Look below for the line containing "Viewport: 1456px width, 819px height." and the line containing "Open the end date dropdown"; repeat exactly those two lines and all lines between them, and nothing else.

*** Records Section Begins ***

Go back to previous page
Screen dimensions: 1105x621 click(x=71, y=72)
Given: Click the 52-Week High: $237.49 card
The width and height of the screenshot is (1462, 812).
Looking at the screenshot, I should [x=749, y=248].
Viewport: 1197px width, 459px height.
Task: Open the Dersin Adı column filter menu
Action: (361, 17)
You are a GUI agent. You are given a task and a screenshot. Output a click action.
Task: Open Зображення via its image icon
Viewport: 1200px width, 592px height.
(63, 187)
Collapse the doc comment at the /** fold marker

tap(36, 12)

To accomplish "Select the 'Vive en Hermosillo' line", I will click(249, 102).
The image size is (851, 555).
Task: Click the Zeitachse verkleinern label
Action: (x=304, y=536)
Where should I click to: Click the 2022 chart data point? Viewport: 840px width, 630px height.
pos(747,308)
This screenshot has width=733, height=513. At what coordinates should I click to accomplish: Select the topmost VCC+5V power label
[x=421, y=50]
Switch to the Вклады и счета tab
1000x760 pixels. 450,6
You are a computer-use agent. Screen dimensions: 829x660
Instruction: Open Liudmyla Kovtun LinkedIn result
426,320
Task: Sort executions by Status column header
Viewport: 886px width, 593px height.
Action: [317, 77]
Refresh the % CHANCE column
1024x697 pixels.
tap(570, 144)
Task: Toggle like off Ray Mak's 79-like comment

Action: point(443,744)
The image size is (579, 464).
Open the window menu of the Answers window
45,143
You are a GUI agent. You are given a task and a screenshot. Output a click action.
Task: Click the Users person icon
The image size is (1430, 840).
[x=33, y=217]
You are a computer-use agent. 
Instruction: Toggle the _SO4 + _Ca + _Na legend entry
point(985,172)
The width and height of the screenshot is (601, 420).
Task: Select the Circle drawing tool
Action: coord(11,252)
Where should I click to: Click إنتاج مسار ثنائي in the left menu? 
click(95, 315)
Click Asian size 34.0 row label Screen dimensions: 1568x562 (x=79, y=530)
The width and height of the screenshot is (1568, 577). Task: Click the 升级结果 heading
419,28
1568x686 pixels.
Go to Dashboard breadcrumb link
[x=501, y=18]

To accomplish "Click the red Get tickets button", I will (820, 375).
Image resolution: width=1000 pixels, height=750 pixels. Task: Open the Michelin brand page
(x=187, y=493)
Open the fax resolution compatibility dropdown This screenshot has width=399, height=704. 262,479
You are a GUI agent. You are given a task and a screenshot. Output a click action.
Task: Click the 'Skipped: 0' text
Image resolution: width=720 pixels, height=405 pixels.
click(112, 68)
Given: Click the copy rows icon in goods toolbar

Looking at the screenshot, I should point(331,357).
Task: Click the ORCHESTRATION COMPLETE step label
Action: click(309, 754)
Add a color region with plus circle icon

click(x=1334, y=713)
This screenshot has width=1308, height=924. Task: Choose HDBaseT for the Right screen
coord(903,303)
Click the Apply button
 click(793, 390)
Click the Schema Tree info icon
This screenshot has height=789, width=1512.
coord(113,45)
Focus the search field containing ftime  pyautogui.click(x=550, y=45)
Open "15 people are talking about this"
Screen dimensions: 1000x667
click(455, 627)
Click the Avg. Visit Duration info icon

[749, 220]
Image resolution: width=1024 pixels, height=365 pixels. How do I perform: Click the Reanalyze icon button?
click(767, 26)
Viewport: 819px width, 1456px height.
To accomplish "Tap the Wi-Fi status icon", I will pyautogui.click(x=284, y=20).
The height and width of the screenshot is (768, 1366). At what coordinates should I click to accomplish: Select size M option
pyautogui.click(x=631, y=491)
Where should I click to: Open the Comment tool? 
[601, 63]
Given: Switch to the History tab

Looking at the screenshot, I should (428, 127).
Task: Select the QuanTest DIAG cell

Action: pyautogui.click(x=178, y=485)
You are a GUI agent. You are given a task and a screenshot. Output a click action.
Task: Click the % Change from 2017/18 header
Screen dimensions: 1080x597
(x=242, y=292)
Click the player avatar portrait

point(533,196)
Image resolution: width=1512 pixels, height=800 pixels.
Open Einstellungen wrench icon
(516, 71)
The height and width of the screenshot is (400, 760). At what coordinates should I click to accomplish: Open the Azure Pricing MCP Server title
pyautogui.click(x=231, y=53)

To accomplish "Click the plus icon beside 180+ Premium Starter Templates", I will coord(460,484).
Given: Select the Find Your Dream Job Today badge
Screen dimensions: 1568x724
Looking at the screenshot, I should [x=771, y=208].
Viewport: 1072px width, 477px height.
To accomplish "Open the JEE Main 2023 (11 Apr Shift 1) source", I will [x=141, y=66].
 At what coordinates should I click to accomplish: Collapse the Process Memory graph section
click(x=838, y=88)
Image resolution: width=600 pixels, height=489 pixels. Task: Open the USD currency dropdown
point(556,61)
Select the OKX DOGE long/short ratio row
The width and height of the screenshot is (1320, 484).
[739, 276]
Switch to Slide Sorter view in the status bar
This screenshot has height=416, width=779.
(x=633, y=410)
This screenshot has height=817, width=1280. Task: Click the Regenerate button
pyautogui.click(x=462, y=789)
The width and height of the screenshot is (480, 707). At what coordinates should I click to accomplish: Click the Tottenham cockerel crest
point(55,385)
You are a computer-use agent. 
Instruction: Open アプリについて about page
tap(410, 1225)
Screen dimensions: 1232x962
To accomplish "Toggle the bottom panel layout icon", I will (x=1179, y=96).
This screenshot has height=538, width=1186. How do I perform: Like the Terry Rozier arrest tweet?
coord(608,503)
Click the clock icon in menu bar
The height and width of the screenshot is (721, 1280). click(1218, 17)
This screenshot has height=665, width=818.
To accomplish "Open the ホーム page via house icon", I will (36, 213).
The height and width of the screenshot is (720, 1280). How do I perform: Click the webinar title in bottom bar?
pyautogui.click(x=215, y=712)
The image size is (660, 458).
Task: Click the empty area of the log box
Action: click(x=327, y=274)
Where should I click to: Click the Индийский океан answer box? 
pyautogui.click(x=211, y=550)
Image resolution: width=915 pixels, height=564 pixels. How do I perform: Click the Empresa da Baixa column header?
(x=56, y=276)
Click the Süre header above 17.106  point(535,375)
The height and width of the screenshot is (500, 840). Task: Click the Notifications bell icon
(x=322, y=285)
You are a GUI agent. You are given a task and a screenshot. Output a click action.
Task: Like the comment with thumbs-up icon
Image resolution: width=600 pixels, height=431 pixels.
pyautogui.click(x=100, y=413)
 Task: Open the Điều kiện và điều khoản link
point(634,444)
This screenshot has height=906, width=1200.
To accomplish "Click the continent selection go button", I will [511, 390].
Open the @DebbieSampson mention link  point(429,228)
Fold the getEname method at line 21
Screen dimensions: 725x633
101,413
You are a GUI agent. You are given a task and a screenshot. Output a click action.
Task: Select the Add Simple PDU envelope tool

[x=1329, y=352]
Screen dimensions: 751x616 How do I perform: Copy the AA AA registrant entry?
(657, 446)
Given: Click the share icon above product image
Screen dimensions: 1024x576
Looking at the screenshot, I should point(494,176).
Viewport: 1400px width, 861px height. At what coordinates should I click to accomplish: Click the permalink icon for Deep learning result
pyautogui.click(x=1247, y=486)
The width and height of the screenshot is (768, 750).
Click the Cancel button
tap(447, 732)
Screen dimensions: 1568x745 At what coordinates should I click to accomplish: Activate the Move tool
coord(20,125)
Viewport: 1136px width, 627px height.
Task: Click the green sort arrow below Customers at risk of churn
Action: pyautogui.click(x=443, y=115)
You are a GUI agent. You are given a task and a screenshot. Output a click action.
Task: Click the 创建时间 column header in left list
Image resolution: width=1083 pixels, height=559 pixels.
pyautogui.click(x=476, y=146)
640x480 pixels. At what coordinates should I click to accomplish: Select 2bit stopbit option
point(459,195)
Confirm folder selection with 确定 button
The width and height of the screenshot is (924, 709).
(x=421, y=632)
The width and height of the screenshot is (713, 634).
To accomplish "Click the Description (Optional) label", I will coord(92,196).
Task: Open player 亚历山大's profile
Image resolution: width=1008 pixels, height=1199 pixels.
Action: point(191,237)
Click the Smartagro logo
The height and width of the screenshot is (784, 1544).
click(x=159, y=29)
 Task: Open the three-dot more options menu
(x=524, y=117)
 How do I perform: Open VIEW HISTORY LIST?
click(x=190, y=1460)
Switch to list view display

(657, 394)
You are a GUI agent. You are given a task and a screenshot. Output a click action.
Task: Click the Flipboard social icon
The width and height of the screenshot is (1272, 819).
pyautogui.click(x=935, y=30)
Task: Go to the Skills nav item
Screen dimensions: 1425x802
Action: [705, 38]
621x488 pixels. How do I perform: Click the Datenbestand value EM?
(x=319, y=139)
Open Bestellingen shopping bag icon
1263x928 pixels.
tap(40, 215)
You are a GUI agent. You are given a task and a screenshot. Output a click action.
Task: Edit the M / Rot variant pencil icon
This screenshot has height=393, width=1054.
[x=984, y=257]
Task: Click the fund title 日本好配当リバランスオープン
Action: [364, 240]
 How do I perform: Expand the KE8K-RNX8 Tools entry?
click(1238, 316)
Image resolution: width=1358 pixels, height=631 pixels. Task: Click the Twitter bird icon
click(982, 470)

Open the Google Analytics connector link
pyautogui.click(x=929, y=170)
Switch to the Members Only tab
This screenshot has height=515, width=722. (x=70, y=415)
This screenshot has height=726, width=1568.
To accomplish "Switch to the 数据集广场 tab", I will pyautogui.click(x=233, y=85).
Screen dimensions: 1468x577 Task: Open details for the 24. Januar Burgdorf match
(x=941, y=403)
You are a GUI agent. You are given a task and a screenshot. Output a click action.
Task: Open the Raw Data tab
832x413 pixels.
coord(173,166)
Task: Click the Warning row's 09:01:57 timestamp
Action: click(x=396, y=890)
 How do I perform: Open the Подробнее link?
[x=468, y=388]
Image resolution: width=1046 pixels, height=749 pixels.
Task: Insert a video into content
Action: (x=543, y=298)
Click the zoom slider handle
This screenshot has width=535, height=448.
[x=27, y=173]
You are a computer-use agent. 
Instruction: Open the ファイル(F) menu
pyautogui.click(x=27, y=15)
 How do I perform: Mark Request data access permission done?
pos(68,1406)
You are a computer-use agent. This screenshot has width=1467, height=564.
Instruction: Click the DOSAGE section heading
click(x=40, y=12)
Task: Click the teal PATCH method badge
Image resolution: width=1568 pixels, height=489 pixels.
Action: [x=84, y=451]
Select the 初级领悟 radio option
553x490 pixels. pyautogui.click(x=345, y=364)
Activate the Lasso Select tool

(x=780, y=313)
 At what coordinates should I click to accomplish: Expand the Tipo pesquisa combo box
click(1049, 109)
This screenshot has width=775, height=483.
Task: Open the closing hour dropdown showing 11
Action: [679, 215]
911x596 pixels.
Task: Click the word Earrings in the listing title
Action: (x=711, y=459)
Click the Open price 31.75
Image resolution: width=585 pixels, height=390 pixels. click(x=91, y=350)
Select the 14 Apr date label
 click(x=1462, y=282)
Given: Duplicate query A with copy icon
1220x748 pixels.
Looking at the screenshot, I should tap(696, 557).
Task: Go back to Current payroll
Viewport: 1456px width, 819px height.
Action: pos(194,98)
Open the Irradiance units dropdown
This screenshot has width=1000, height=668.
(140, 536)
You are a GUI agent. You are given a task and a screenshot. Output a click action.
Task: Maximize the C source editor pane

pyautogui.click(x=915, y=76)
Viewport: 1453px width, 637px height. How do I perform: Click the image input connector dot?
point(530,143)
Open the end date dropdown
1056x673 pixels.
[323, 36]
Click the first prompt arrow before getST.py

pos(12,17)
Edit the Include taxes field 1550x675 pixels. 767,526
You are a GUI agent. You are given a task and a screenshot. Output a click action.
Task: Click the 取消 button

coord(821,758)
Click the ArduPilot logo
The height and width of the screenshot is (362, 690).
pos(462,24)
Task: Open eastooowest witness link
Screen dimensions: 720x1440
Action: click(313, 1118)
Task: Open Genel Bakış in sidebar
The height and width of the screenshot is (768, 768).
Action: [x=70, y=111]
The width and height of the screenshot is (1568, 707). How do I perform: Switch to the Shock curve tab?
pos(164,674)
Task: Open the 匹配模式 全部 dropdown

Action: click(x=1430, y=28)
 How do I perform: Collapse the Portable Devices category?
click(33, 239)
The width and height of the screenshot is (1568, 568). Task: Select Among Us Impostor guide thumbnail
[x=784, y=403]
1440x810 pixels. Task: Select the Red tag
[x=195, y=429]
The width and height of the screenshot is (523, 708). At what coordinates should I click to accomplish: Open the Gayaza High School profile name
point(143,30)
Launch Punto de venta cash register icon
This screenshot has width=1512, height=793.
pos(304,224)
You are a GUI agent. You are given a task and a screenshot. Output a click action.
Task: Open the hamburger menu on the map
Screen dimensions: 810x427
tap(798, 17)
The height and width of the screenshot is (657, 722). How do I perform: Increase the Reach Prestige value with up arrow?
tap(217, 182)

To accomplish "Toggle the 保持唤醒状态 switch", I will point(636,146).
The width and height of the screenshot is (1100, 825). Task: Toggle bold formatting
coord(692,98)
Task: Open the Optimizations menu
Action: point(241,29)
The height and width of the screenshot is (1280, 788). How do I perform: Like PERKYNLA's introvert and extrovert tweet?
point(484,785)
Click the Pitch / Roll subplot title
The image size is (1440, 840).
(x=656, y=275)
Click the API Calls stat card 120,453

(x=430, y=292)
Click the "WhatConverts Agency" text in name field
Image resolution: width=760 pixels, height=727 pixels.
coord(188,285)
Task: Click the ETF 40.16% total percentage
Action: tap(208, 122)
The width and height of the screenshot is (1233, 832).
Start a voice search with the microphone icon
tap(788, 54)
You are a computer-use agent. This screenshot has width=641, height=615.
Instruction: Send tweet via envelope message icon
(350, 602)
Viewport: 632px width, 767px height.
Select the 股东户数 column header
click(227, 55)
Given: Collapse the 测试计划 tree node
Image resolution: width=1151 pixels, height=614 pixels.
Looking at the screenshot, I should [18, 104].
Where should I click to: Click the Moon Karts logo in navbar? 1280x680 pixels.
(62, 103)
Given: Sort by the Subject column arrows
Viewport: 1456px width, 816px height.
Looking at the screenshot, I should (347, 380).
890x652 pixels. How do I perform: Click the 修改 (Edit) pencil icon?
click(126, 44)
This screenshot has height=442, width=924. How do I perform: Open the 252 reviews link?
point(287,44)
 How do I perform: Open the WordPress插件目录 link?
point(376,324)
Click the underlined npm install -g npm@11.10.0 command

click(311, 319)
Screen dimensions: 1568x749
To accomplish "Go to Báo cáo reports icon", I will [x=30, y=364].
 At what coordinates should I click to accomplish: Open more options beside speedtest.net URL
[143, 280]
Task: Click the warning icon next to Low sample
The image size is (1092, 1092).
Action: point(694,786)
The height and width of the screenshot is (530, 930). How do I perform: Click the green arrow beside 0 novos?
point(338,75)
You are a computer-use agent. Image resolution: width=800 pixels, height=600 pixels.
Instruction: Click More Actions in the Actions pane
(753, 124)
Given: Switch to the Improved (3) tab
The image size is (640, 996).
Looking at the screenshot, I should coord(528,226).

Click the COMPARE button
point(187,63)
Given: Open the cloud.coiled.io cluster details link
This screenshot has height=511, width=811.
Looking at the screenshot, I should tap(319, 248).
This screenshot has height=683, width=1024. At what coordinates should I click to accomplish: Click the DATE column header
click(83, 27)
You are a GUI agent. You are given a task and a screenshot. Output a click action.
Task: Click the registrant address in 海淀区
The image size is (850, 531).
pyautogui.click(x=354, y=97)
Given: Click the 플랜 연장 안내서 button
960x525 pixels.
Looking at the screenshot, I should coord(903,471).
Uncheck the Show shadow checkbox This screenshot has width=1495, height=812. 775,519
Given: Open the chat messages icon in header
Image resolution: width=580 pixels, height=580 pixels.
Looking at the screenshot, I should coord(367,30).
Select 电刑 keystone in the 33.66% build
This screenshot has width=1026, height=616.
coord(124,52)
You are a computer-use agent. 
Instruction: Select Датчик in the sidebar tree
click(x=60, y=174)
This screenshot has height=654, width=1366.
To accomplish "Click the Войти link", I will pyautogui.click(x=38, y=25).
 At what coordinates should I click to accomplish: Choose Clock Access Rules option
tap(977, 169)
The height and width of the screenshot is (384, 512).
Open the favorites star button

*** Records Section Ends ***

### Exercise answer
Viewport: 1456px width, 819px height.
Action: pos(194,98)
Open the Irradiance units dropdown
This screenshot has width=1000, height=668.
(140, 536)
You are a GUI agent. You are given a task and a screenshot. Output a click action.
Task: Maximize the C source editor pane

pyautogui.click(x=915, y=76)
Viewport: 1453px width, 637px height. How do I perform: Click the image input connector dot?
point(530,143)
Open the end date dropdown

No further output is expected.